Among the entries below, which lines include the string "menu"? Show each one.

━━━━━ PROVIDED DATA

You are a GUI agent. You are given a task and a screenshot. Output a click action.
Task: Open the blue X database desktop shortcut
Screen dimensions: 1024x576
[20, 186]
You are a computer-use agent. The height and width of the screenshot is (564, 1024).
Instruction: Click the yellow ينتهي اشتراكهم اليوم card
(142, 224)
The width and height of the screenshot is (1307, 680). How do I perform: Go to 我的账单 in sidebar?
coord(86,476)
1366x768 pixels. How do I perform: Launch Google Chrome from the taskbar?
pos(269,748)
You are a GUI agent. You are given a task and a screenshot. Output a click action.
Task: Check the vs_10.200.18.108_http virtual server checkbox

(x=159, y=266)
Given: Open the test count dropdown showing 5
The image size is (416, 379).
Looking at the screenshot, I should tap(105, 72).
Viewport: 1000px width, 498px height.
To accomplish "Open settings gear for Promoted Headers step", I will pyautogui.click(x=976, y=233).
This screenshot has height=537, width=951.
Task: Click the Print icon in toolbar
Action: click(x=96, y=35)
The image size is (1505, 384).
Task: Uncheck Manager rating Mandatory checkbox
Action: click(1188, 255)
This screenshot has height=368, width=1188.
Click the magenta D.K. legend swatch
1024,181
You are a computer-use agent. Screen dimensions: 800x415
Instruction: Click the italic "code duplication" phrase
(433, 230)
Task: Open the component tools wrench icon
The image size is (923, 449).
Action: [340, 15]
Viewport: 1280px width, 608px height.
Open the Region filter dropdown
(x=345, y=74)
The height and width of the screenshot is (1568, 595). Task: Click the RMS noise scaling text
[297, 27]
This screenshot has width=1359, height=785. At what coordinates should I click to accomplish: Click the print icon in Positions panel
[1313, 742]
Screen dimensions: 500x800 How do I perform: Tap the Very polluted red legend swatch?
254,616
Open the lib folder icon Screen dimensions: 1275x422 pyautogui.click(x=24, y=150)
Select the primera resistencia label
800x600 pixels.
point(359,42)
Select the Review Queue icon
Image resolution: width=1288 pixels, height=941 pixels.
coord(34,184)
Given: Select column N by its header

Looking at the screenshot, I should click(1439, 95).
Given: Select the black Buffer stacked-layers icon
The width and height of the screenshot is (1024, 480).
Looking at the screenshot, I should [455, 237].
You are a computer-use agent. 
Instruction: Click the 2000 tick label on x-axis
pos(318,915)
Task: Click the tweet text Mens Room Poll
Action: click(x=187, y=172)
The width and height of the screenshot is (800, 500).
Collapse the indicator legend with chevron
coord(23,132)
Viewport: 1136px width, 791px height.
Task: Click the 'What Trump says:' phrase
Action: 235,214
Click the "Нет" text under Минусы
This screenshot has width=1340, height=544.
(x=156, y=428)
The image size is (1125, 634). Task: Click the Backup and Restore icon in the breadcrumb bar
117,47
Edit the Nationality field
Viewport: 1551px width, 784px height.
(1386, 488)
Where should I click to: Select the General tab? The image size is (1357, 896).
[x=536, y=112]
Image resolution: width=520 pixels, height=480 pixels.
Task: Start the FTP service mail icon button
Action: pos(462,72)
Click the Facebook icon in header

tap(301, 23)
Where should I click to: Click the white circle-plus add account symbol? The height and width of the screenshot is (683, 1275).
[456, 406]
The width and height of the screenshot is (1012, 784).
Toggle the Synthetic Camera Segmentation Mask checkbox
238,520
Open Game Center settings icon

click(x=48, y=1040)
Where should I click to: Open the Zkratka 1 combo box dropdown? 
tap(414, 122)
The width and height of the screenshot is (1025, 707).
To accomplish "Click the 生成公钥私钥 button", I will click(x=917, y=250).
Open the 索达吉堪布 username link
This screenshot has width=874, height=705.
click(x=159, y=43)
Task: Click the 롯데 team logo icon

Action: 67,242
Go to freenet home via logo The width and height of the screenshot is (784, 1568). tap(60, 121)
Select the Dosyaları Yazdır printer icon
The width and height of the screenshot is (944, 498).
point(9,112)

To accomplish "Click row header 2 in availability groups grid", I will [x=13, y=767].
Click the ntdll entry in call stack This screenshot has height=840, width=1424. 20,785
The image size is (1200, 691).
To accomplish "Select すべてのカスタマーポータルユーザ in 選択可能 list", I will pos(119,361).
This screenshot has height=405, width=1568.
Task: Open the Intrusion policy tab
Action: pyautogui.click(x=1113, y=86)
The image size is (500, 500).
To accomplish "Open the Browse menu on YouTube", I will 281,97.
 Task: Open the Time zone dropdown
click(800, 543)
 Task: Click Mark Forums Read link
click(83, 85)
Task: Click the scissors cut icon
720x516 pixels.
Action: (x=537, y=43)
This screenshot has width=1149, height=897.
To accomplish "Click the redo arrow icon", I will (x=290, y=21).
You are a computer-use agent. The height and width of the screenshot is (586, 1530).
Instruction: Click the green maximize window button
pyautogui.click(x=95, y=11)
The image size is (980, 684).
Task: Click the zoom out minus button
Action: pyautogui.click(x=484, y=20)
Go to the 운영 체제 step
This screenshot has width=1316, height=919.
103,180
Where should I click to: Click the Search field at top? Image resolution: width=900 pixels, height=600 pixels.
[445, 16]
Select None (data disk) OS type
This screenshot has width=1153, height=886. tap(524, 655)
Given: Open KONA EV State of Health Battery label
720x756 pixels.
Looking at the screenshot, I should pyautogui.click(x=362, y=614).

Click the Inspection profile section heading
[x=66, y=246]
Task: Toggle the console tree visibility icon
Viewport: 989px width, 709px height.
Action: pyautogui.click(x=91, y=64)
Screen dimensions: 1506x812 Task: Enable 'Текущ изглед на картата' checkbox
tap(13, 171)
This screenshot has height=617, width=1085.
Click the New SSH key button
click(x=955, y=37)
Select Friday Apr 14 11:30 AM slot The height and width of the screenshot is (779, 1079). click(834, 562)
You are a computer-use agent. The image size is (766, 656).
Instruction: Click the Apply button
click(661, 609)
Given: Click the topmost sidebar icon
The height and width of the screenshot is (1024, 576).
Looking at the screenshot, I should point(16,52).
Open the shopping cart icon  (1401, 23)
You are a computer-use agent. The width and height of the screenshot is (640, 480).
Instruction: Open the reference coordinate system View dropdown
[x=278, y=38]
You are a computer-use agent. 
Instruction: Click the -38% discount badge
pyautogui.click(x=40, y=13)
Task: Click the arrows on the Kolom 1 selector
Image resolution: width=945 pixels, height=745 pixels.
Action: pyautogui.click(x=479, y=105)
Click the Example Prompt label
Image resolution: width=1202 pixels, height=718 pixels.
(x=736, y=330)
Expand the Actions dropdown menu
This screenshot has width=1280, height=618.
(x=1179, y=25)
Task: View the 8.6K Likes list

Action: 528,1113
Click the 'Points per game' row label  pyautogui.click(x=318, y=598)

━━━━━━━━━━

TASK RESPONSE:
To accomplish "Open the Browse menu on YouTube", I will 281,97.
Expand the Actions dropdown menu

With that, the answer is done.